- CONSIGNA DE TRABAJO 1
Transcribe del fragmento sobre el budismo zen el pasaje que empieza con las palabras que contienen "Hace dos semanas" y acaba con "imágenes de divinidades.".
- CONSIGNA DE TRABAJO 2
Indica si cada afirmación coincide con el fragmento sobre el budismo zen, respondiendo sí o no y citando literalmente las palabras que lo deciden: (a) El periodo Muromachi va de 1333 a 1573. (b) El zen se apoyaba en un texto sagrado. (c) Los adeptos del zen se apoyaban más en el estudio que en la experiencia.
- CONSIGNA DE TRABAJO 3
Prosigue el fragmento sobre el budismo zen a partir de su última oración.

Hace dos semanas di por finalizado el apartado dedicado a la escultura
budista y dije que hoy empezaría uno diferente. Pues bien, esa diferencia
radica en el hecho de que la escuela zen se consolidó como una de las
más influyentes, si no la que más, en el arte japonés. En el periodo
Muromachi (1333-1573), las órdenes budistas “tradicionales” encontraron en las
congregaciones zen unos planteamientos que en muchos sentidos divergían
de los ortodoxos. Uno de ellos era el rechazo a las imágenes de divinidades.
La
escultura del siglo XIV al XIX
El budismo zen
La influencia del zen en cultura japonesa no tiene
parangón. No es tanto la preponderancia que sus creencias religiosas hayan
podido tener en el pensamiento social cuanto el haber planteado nuevos
criterios de partida en muchas de las manifestaciones artísticas niponas.
Simplificando mucho, el zen no se apoyaba en ningún texto sagrado y huía del culto a las imágenes. Sus adeptos confiaban en su propia capacidad mental para alcanzar la liberación y se apoyaban más en la experiencia que en el estudio. La simplicidad de vida, la autodisciplina y la meditación eran las bases de sus prácticas.

- LOS DATOS

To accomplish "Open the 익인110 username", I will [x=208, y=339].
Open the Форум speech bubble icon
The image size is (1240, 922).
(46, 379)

* * *

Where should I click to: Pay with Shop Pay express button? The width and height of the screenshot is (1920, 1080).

--

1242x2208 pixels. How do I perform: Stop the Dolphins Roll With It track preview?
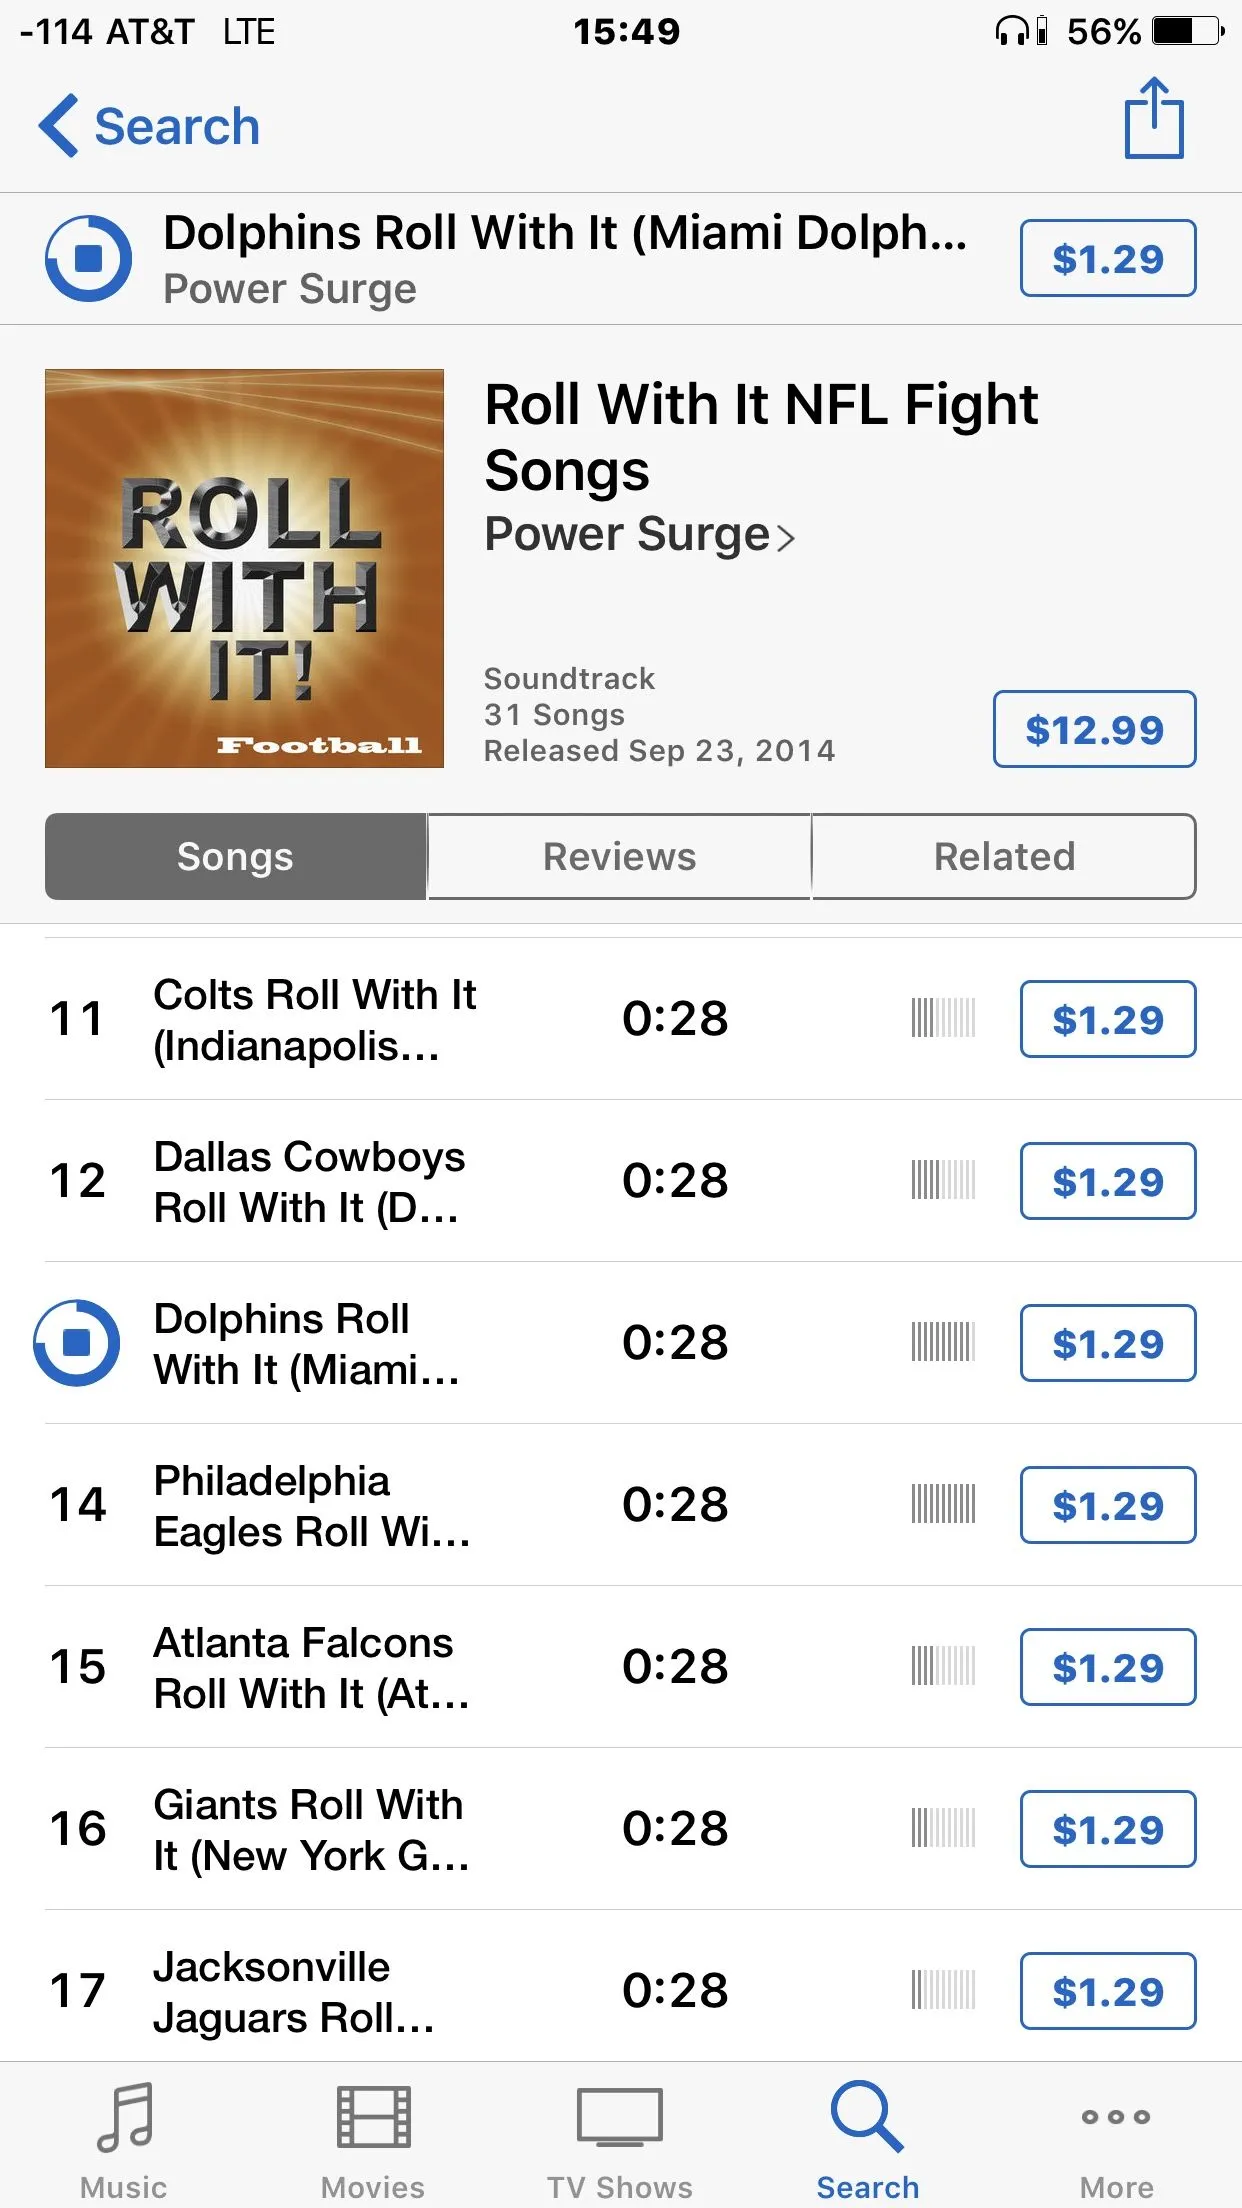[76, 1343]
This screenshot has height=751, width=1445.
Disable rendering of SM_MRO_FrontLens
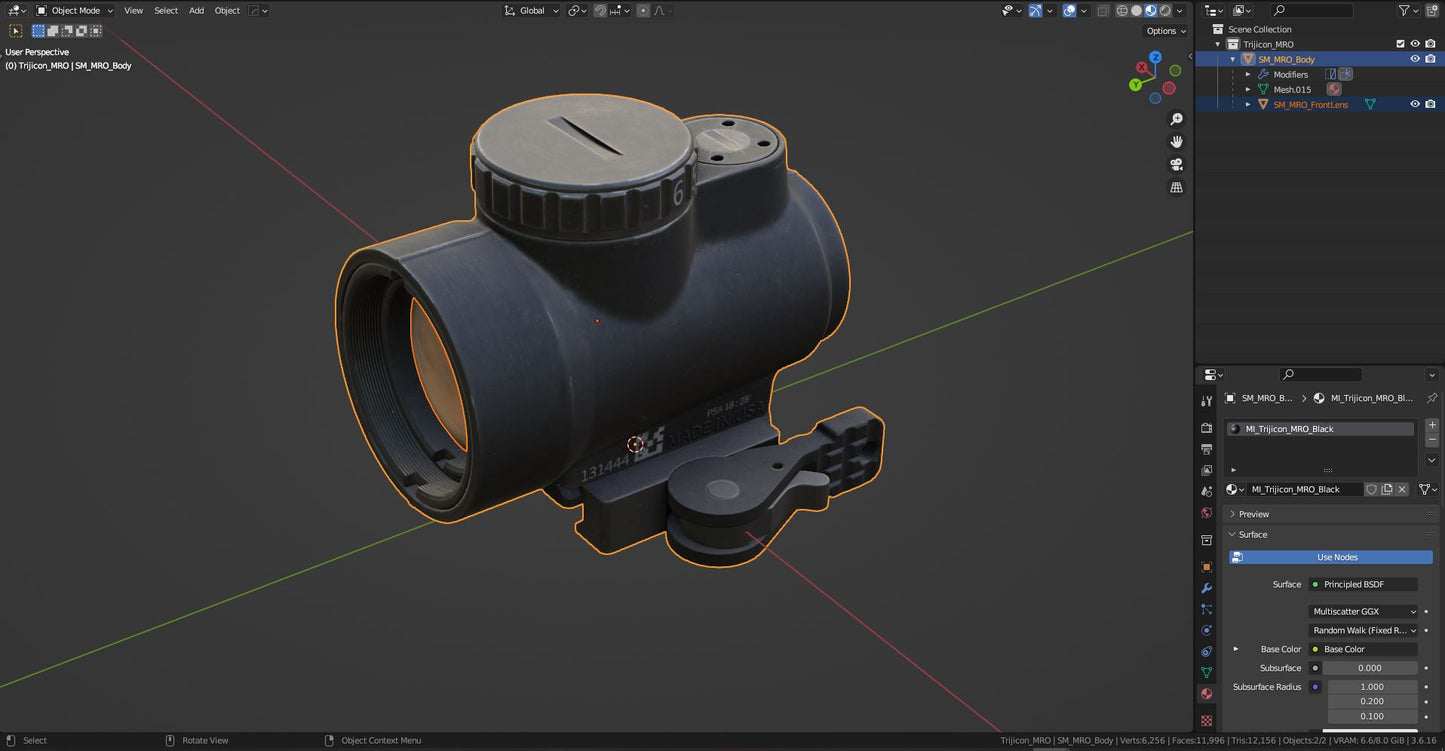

- RESPUESTA ESCRITA 1
Hace dos semanas di por finalizado el apartado dedicado a la escultura
budista y dije que hoy empezaría uno diferente. Pues bien, esa diferencia
radica en el hecho de que la escuela zen se consolidó como una de las
más influyentes, si no la que más, en el arte japonés. En el periodo
Muromachi (1333-1573), las órdenes budistas “tradicionales” encontraron en las
congregaciones zen unos planteamientos que en muchos sentidos divergían
de los ortodoxos. Uno de ellos era el rechazo a las imágenes de divinidades.

- RESPUESTA ESCRITA 2
(a) Sí: "En el periodo Muromachi (1333-1573)".
(b) No: "el zen no se apoyaba en ningún texto sagrado".
(c) No: "se apoyaban más en la experiencia que en el estudio".

- RESPUESTA ESCRITA 3
A partir del
siglo XIV, el zen alcanzó una gran popularidad sobre todo entre el
estamento militar y los señores feudales. Con los años, su
incidencia en la sociedad y cultura japonesas fue incuestionable. Muchos de los grandes
maestros de la ceremonia de té, de la jardinería, de la caligrafía y de la
pintura fueron monjes zen.
Como consecuencia del declinar del budismo tradicional y el auge del zen, durante la era Muromachi, la escultura perdió toda la pujanza que había disfrutado en épocas anteriores. El florecimiento del zen propició el abandono de la talla de imágenes de divinidades, a las que esa orden no profesaba ningún tipo de veneración, y se orientó hacia una poco intensiva actividad de retratos de personajes o monjes célebres.